=== Problem requirements ===
Copy every line of the following data that includes the string "agent".

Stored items
--- START ---

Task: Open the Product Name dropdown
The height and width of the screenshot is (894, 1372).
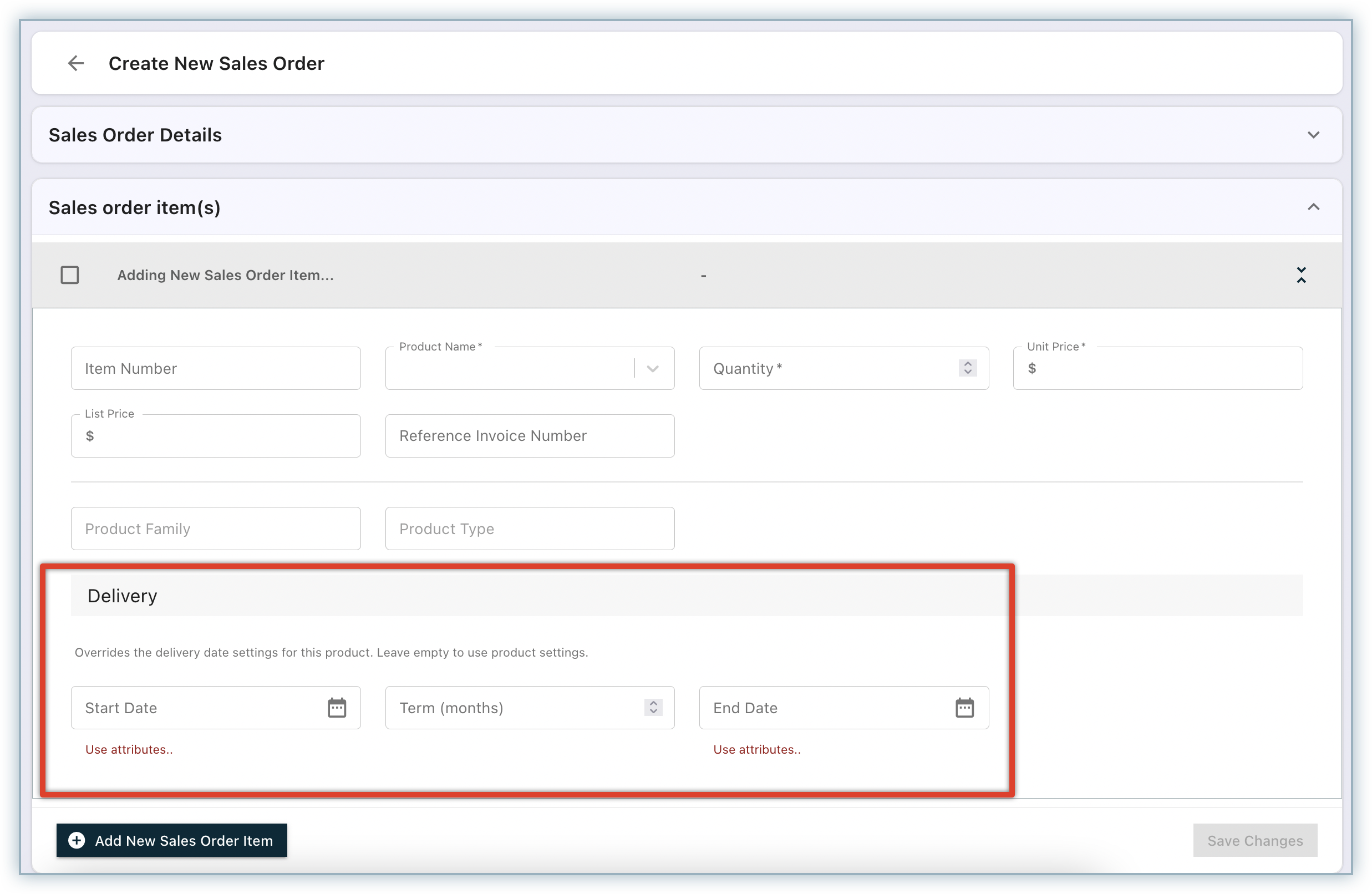Action: point(652,368)
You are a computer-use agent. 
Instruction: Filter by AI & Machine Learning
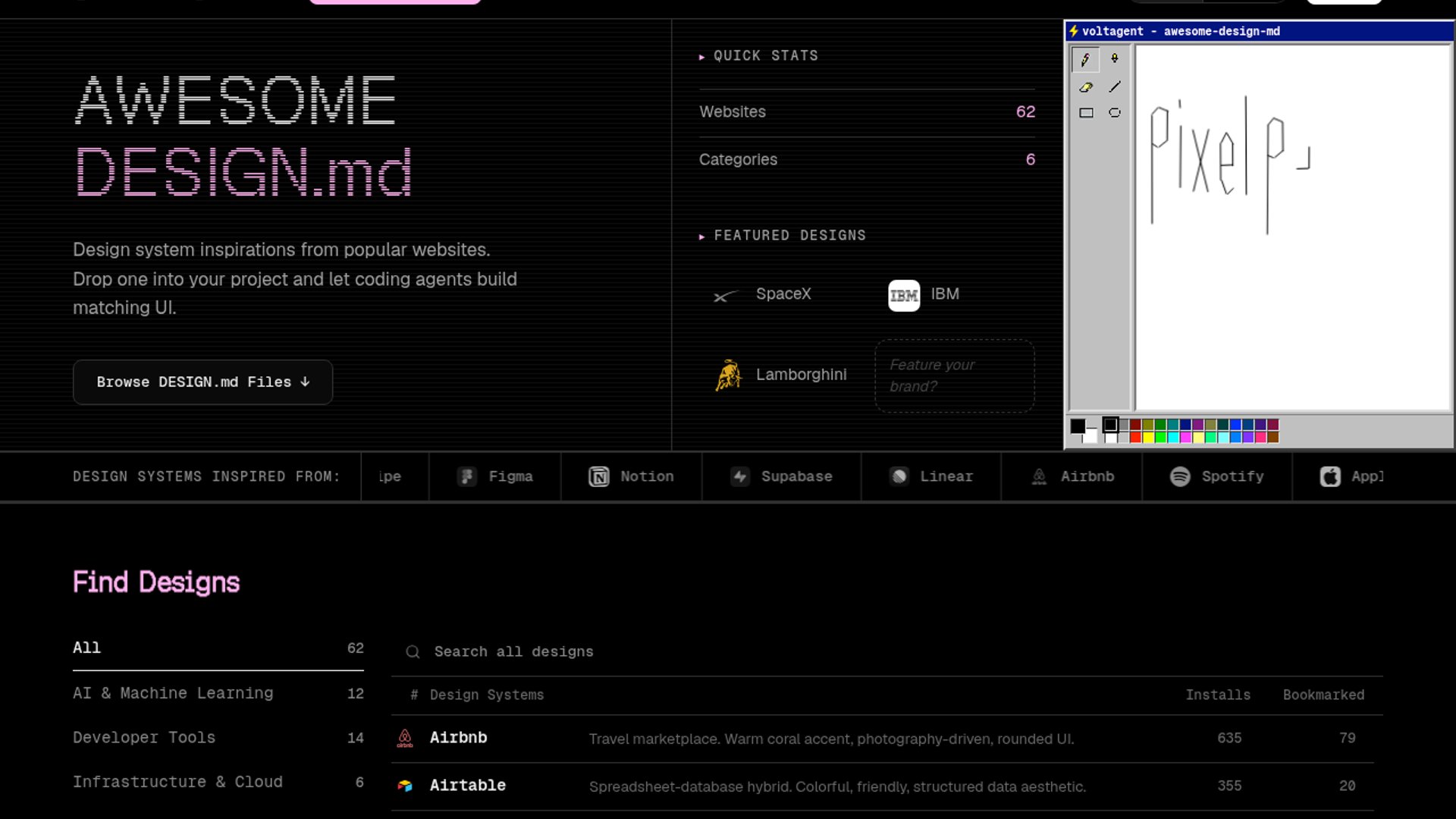point(173,693)
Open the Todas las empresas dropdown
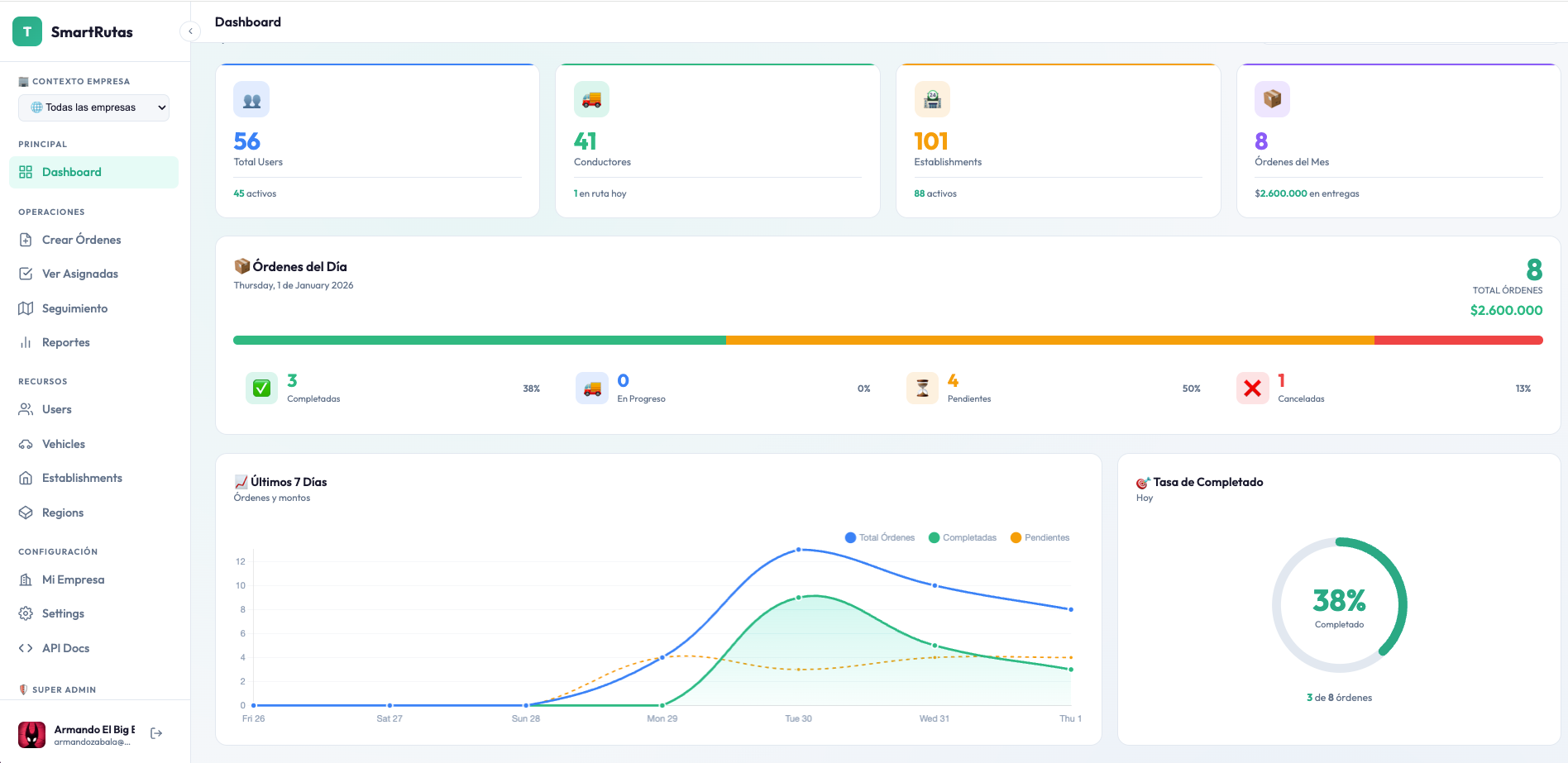The height and width of the screenshot is (763, 1568). (93, 107)
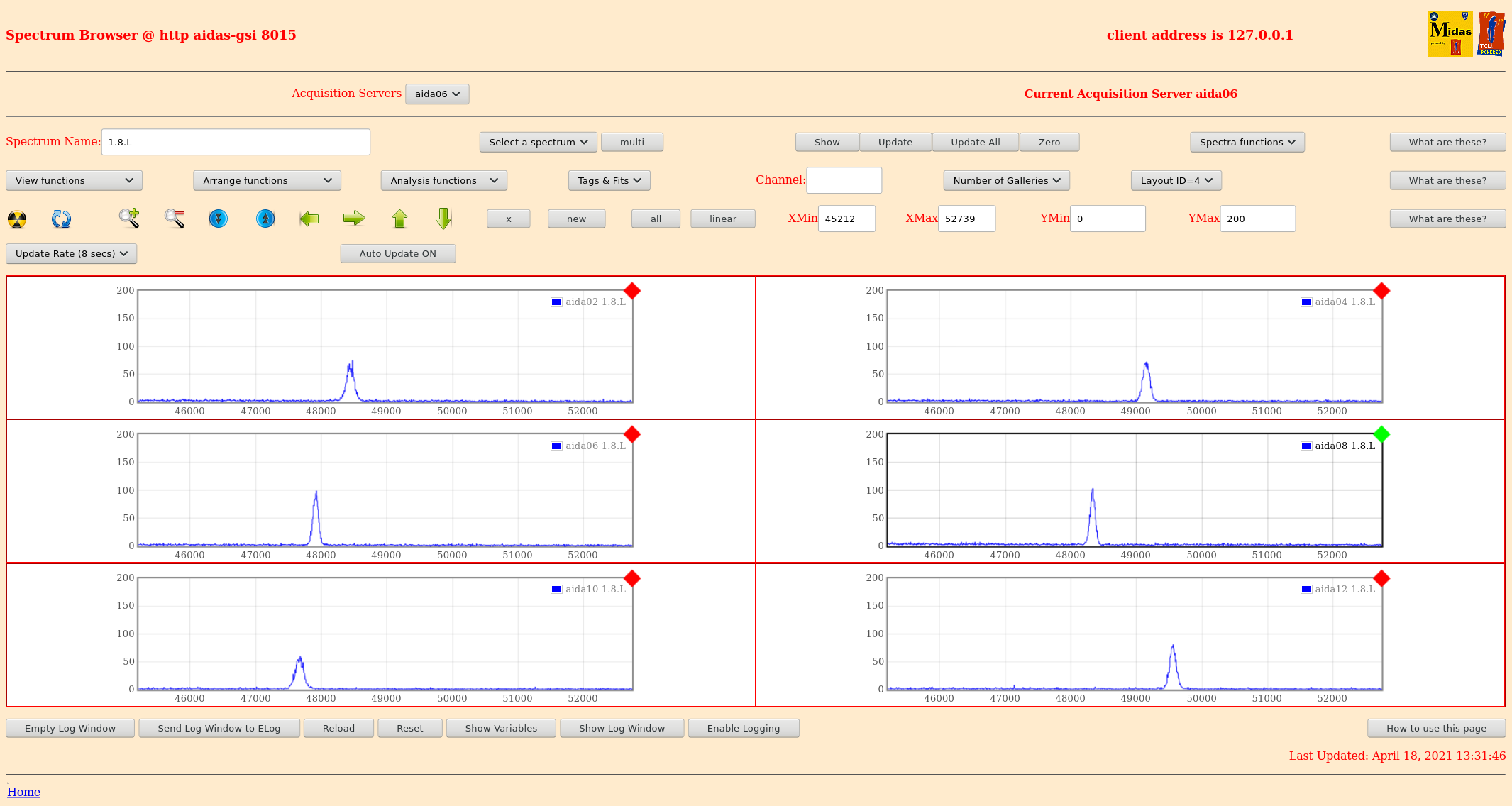
Task: Click the Spectrum Name input field
Action: coord(236,142)
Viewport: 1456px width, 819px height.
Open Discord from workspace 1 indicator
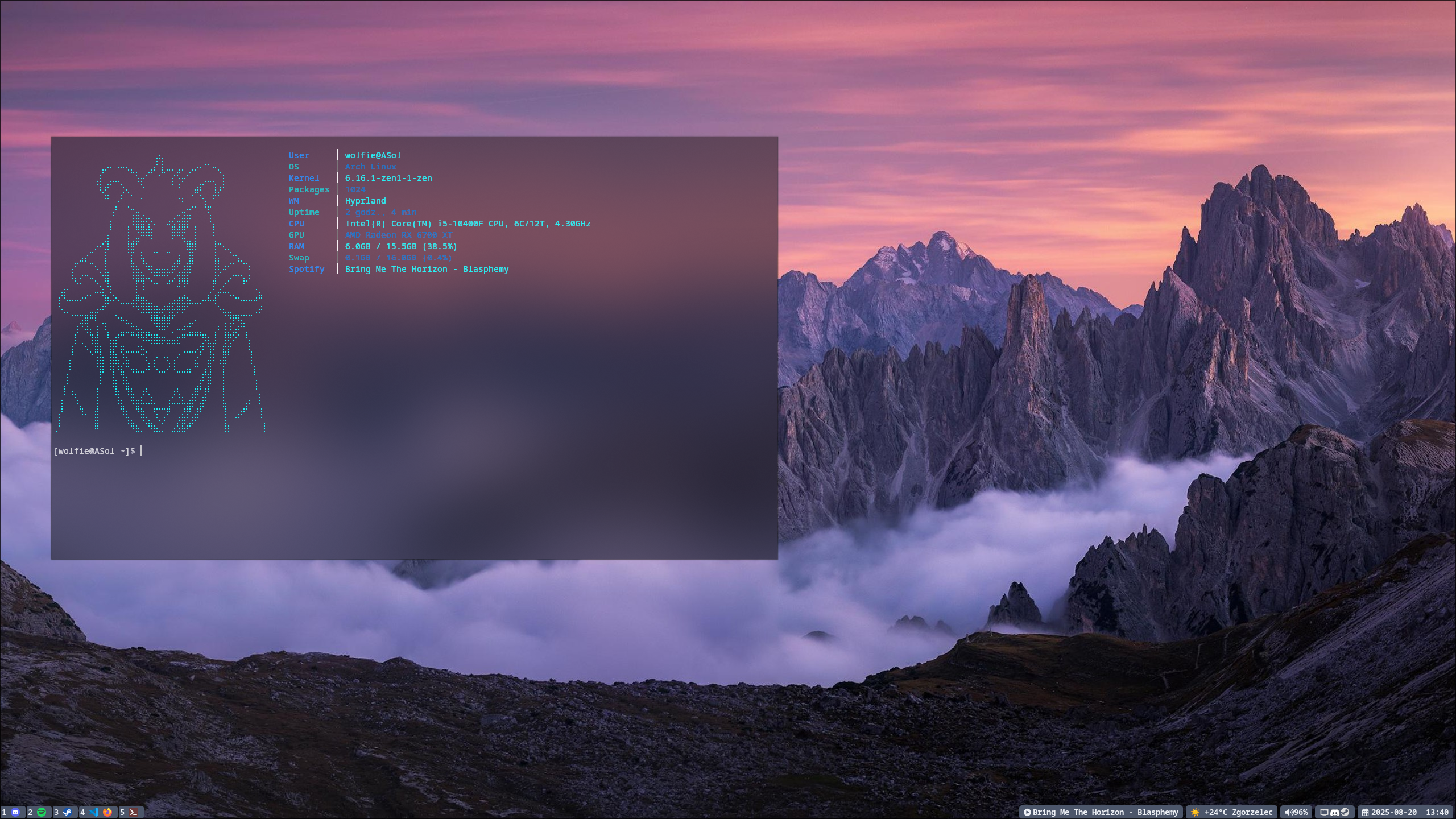point(15,812)
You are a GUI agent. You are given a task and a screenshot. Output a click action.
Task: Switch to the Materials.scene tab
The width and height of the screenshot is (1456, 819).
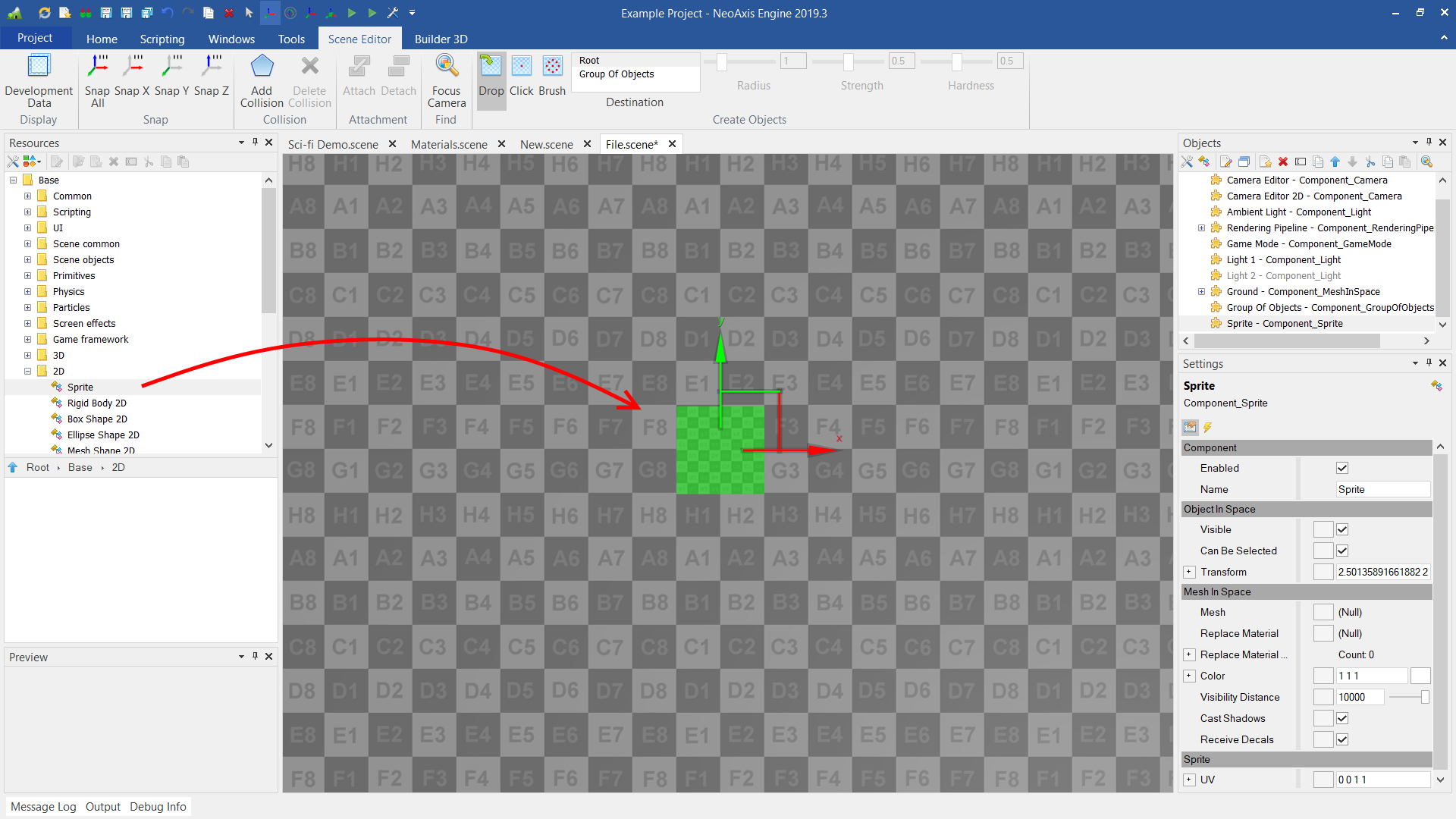click(x=449, y=144)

--- END ---

=== Solution ===
You are a computer-use agent. 
You are a GUI agent. You are given a task and a screenshot. Output a click action.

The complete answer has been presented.